### PROBLEM DETAILS
From the data below, restate every line word for word.

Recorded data
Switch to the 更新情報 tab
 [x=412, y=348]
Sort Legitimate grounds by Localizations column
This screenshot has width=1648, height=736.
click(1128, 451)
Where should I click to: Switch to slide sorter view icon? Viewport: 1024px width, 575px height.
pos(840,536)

### REPLY TO THE EXERCISE
Switch to the 更新情報 tab
 [x=412, y=348]
Sort Legitimate grounds by Localizations column
This screenshot has width=1648, height=736.
click(1128, 451)
Where should I click to: Switch to slide sorter view icon? Viewport: 1024px width, 575px height.
pos(840,536)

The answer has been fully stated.